Australia wprowadza restrykcje wobec młodzieży. Dotkną branży gier wideo?
Rządy coraz większej liczby państw na świecie pod lupę biorą aspekty związane z bezpieczeństwem w sieci. Doraźne środki i restrykcje wprowadzają właśnie władze Australii.
Anthony Albanesse, premier Australii, zamierza zakazać korzystanie z mediów społecznościowych przez tamtejsze dzieci i młodzież w wieku poniżej 16 lat. Przepisy mają zmaterializować się już w końcówce przyszłego roku. Do australijskiego parlamentu trafią jeszcze w tym roku. Niewykluczone, że mogą one dotknąć także sektora gier wideo.
Rozkwit mediów społecznościowych jest w zasadzie w żaden sposób niekontrolowalny, a dostęp do nich - absurdalnie prosty. "Media społecznościowe wyrządzają krzywdę naszym dzieciom" - przyznał Albanesse podczas jednej z ostatnich konferencji prasowych, wyrażając obawę o kondycję fizyczną i psychiczną młodocianych.
W ubiegłym roku dosyć szerokim echem odbiły się przepisy wdrożone we Francji, które zakazywały mediów społecznościowych najmłodszym obywatelom. Teraz tym śladem, tylko w jeszcze nieco bardziej rygorystycznym formacie, idzie najwidoczniej rząd Australii.
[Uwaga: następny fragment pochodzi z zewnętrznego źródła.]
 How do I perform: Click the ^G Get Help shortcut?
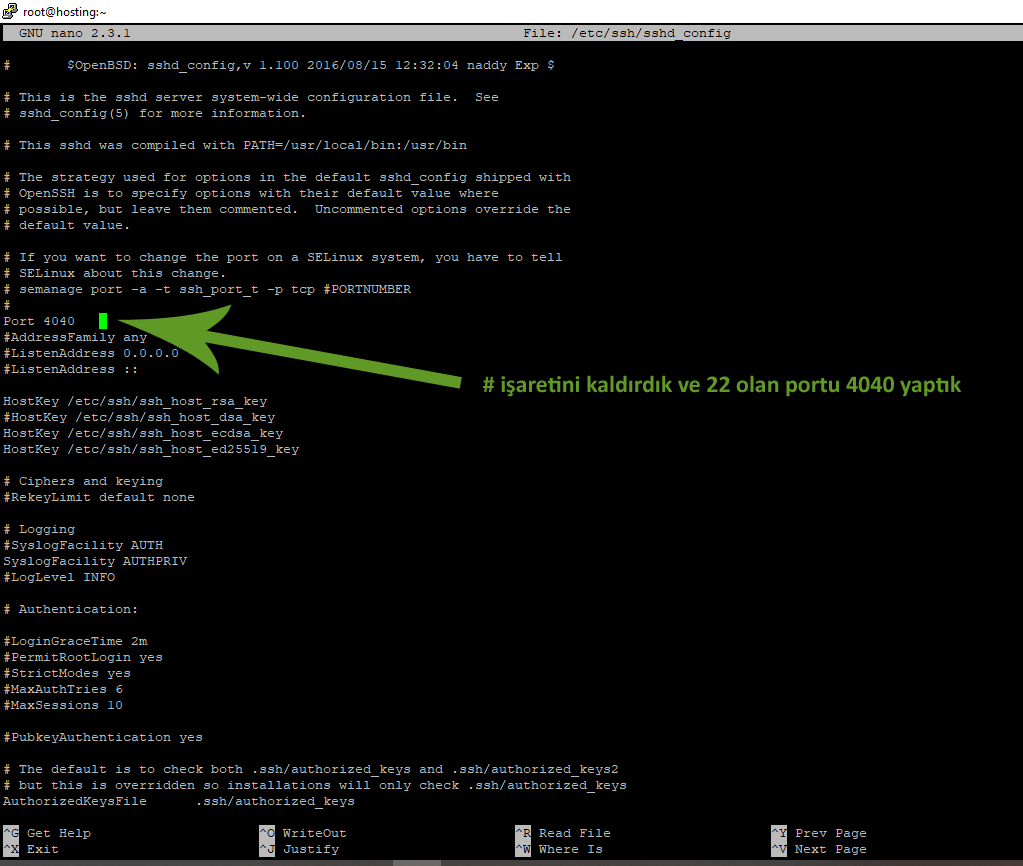click(48, 833)
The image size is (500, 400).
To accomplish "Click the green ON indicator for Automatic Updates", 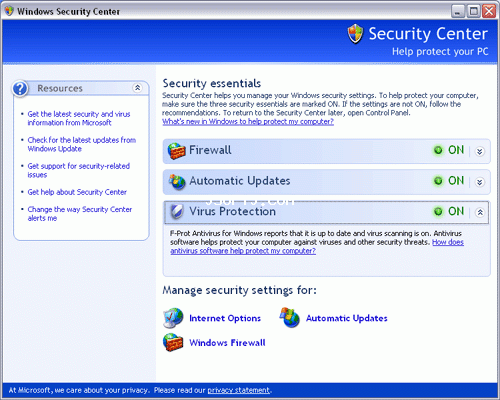I will (438, 181).
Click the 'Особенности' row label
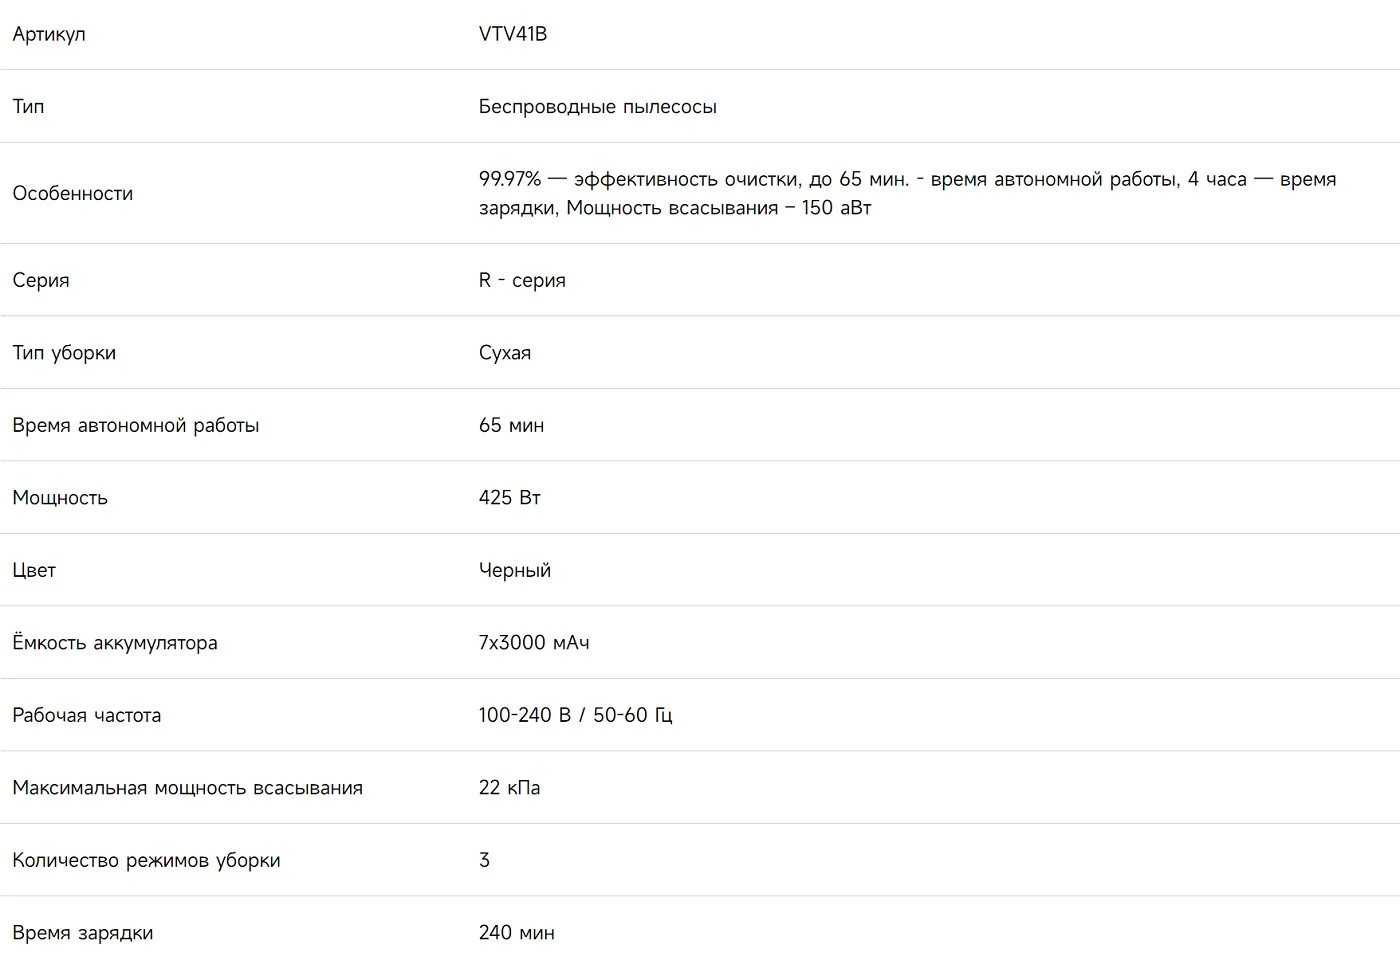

Zgodnie z ustawą o bezpieczeństwie online w Australii, spełnia ona kryteria usługi elektronicznej, jeśli zachodzą warunki:
- Jedynym lub głównym celem usługi jest umożliwienie interakcji społecznych online pomiędzy dwoma lub większą liczbą użytkowników końcowych
- Usługa umożliwia użytkownikom końcowym łączenie się z niektórymi lub wszystkimi innymi użytkownikami końcowymi oraz interakcję z nimi
Nie wiadomo więc, jak tamtejsze władze podejdą do aspektu elektronicznej rozrywki w postaci gamingu. Niewykluczone, że przepisy obejmą również popularne platformy gamingowe takie jak: Game Pass, Steam czy PlayStation Network.
Przykładowo Tadżykistan kilka dni temu zdecydował się na wdrożenie bardzo surowych barier, blokując gry Counter-Strike i GTA. Tłumaczono to negatywnym wpływem tych produkcji na młodych ludzi, które mogą stać się bodźcem do popełniania przestępstw.
Z kolei rząd Turcji pokusił się o ograniczenie dostępu do popularnej gamingowej platformy Roblox. Blokada nie ominęła też słynnego komunikatora o nazwie Discord.